**Try it**
Can you restate the stretch of the Kia design passage from "Opposites United: Kia’s" through "a bit harder.", swapping "Opposites United" for "Contrasts Combined"?

**Quoted passage**
It’s the kind of sweep that suggests a company less interested in shouting about its cars and more interested in building a world around them. And, judging by the results, it’s a world you might actually want to visit.

Opposites United: Kia’s Art School Phase (But Make It Good)

Kia’s design philosophy, Opposites United, has been floating about since 2023, but now it’s matured into a full cultural movement — the sort that would make even contemporary art critics stroke their chins a bit harder.

The Kia Design Philosophy Artwork Exhibition — one of the brand’s spatial-communication winners — doesn’t just hang art on walls. The space is the art. Visitors wander through immersive media installations, bold experiments, and theatrical transformations that feel like someone finally merged a design studio with a sci-fi opera set. The whole thing pulses with the tension of contrasts, which is the point: that our world is made of opposing ideas that can live together, look gorgeous, and possibly hum when you walk past them.

**Data excerpt**
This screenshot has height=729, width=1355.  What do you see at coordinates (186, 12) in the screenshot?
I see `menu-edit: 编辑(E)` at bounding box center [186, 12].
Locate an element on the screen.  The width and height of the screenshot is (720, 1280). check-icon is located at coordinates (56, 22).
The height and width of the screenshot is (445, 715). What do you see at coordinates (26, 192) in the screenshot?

**Answer area**
Contrasts Combined: Kia’s Art School Phase (But Make It Good)

Kia’s design philosophy, Contrasts Combined, has been floating about since 2023, but now it’s matured into a full cultural movement — the sort that would make even contemporary art critics stroke their chins a bit harder.